La recherche des membres d'équipage disparus du bateau Roxana II se poursuit dans le Pacifique Nord du Costa Rica

Les autorités du Ministère de la Sécurité Publique du Costa Rica mènent une vaste et soutenue opération de recherche pour retrouver les trois membres de l'équipage du bateau Roxana II, disparus dans les eaux du Pacifique Nord depuis plusieurs jours, après que les conditions météorologiques provoquées par la tempête tropicale Cristina ont fait chavirer le bateau dans lequel ils voyageaient. Le déploiement comprend des patrouilles maritimes, terrestres et aériennes, en mettant l'accent sur les environs des îles Murciélago, dans le canton de La Cruz, Guanacaste, une zone connue pour son extension maritime et ses conditions changeantes qui rendent difficile la localisation des personnes disparues.

Des unités du Service National de la Garde côtière (SNG) participent aux travaux avec des navires des stations Flamingo et Murciélago, ainsi que des avions du Service de Surveillance Aérienne (SVA), qui effectuent des survols stratégiques pour augmenter la portée de couverture et améliorer les chances de découverte. Les équipes coordonnent leurs efforts pour visiter les points critiques, inspecter les zones difficiles d'accès et surveiller d'éventuels signes de disparition.

La disparition du bateau Roxana II a provoqué une mobilisation importante de ressources humaines et technologiques, notamment l'utilisation de radars, de jumelles longue portée et de systèmes de communication pour coordonner les actions entre les différentes unités.

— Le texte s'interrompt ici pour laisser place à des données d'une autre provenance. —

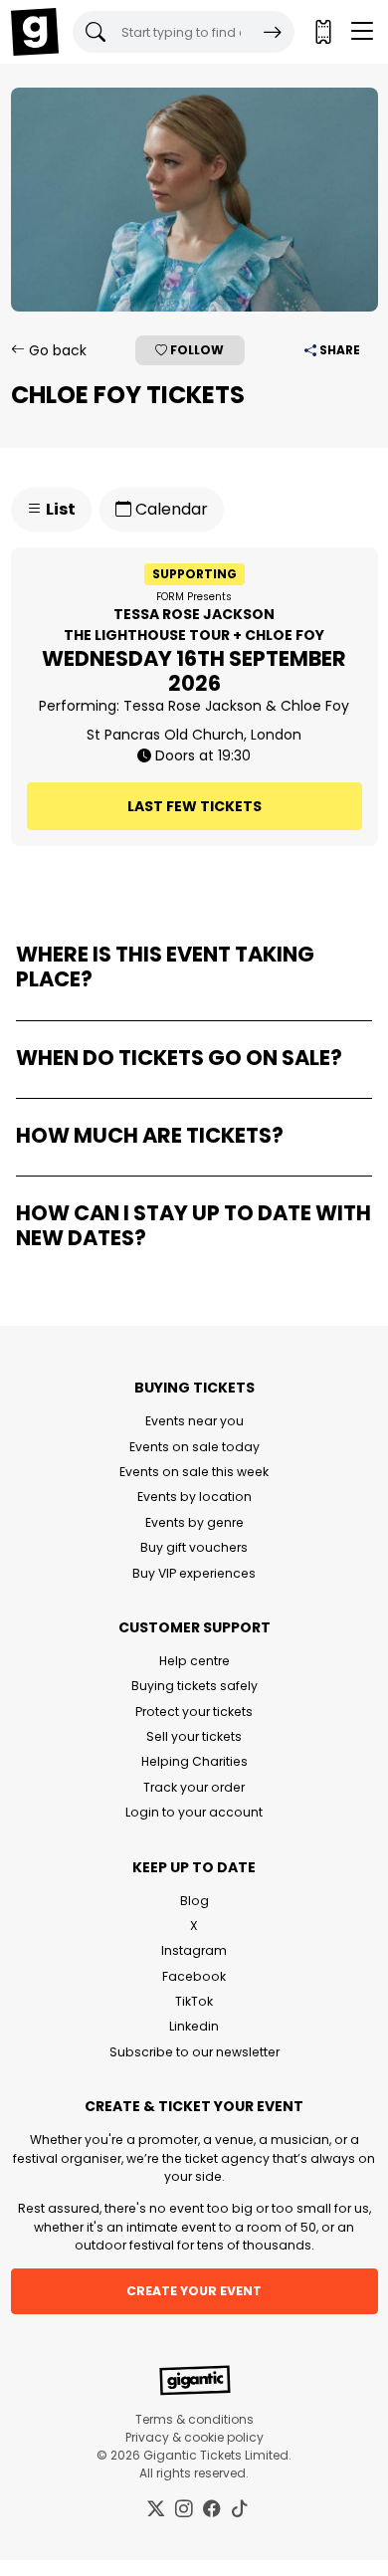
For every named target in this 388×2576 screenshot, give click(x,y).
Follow (195, 349)
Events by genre (194, 1522)
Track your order (194, 1787)
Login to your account (194, 1812)
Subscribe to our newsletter (194, 2051)
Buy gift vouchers (194, 1547)
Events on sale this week (194, 1471)
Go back (56, 350)
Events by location (194, 1496)
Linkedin (194, 2026)
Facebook (194, 1976)
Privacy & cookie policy (194, 2437)
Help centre (194, 1660)
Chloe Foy (315, 706)
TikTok (194, 2001)
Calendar (169, 509)
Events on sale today (194, 1446)
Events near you (194, 1420)
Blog (194, 1900)
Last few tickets (194, 806)
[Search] (273, 32)
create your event (194, 2290)
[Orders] (322, 32)
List (59, 509)
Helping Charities (194, 1761)
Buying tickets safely (194, 1685)
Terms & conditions (194, 2419)
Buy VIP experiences (194, 1573)
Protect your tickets (194, 1711)
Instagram (194, 1950)
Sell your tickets (194, 1736)
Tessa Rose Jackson (192, 706)
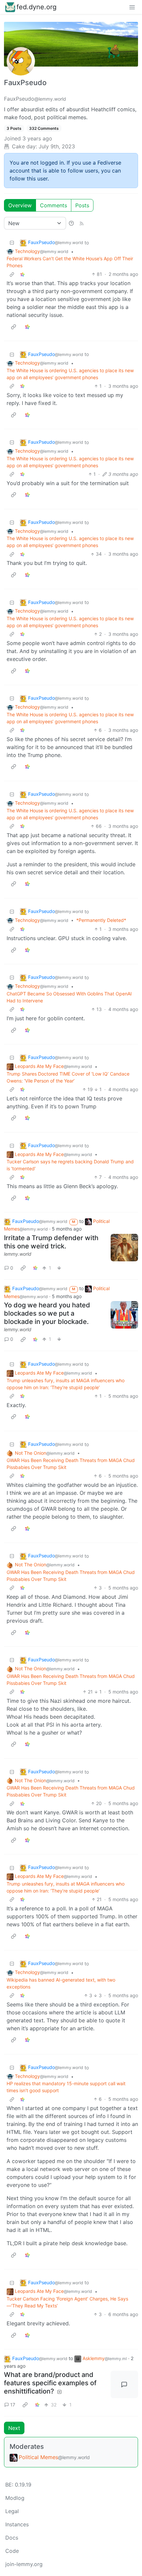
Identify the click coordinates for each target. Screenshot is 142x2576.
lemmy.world (17, 1254)
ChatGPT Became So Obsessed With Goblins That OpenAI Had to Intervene (69, 997)
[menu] (132, 7)
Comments (53, 205)
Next (14, 2428)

Le ministère de la Sécurité publique souligne que les recherches se déroulent sans interruption, avec des changements de personnel pour maintenir une surveillance constante dans la zone maritime et côtière.

Patrouilles effectuées par le Ministère de la Sécurité Publique pour localiser les pêcheurs traînés par la mer. Crédit : MSP

Parallèlement aux efforts de recherche, ces dernières heures ont circulé sur les réseaux sociaux et dans certains médias des informations sur la prétendue découverte de corps sur une plage nicaraguayenne, information catégoriquement démentie par le Service national de la Garde côtière. Après vérification directe auprès des autorités nicaraguayennes, il a été confirmé qu'il n'existe aucun rapport officiel ni aucune preuve concernant la découverte de corps liés à la disparition des membres de l'équipage du Roxana II. Les autorités costaricaines demandent aux citoyens et aux médias de s'abstenir de diffuser des rumeurs ou des données non confirmées, car cela pourrait générer de la confusion et affecter le fonctionnement des équipes de recherche.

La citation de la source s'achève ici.